Her tears tore me up. I felt like I had failed her somehow by not finding a way to help her master her reading and spelling just as fast as her classmates even though I know that reading is a developmental skill that takes some kids longer to master than others; I was angry that progress reports had turned into an “I’m better than you are” competition in her social group; and I was panicked about the realization that my daughter was falling behind academically simply because I know what “falling behind” can mean for her long term future.
Mostly, though, I felt an overwhelming sense of sadness that anxiety over grades — which continue to define everything about the work that we do in traditional schools — has creeped into the back of my daughter’s joyful, unpredictable mind. Instead of seeing the scores on her progress report as nothing more than evidence that we can use to spot areas where she needs more practice and polishing, she sees them — like most students and parents who have spent their lives being ranked and sorted by the public school system — as a judgment of her self-worth as person. In her mind, her progress report is proof positive that she’s “not as good” as her peers.
And she’s only six years old.
Now don’t get me wrong: I don’t hold my daughter’s school, teacher, or classmates accountable for any of this. Progress reports are required by our system and grades are “just how we’ve always done things” in education. What’s more, there’s nothing inaccurate about the marks that Reece has earned. She really does struggle with letter sounds, she really hasn’t gotten as far down the road to being a reader as her peers, and she really is still spelling phonetically. If I were filling out her progress report, she would have earned the exact same marks.

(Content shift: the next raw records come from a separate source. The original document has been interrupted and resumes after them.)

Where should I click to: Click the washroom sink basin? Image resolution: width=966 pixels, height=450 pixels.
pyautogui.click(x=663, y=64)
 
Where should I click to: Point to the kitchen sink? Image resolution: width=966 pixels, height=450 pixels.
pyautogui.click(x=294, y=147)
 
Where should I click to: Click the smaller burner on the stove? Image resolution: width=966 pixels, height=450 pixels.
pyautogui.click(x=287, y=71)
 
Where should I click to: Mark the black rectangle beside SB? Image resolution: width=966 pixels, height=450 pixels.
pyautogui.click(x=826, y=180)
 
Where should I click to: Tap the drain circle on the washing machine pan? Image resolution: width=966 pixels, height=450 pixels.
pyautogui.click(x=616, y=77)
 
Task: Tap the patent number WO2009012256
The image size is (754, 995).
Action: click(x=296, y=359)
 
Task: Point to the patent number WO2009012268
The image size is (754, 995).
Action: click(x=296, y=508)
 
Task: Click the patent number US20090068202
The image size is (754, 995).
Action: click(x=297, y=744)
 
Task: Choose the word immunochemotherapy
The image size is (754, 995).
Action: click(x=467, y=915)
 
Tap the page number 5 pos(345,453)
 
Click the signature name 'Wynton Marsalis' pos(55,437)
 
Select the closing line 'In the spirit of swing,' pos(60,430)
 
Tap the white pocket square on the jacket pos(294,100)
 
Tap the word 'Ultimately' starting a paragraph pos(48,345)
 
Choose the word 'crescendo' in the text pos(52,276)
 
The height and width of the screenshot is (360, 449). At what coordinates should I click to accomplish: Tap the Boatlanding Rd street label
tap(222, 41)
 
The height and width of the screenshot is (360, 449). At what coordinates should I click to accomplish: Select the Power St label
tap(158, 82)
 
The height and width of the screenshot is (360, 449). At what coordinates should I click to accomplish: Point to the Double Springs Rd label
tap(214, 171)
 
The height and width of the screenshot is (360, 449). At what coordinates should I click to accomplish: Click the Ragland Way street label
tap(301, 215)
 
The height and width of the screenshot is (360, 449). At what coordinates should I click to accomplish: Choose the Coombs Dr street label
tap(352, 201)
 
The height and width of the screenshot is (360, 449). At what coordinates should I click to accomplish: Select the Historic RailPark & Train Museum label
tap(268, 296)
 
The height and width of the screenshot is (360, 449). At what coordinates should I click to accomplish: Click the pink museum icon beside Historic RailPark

But it leaves me even more committed to the notion that the kind of feedback that we provide to students in our classrooms needs to change.
Students — especially those who struggle to master expected outcomes — should be gathering and recording evidence of the progress that they are making on a daily and weekly basis. More importantly, they should be actively comparing their own progress against examples of mastery and setting individual goals for continued improvement. Finally, they should have as strong an understanding of what they’ve mastered as they do of the skills that they are struggling with. Evidence of learning has to mean something more than “here’s what you haven’t learned yet.”
If that kind of ongoing student-involved assessment were the norm in our classrooms, progress reports would be a source of celebration and continued reflection — instead of embarrassment and shame — for kids like Reece.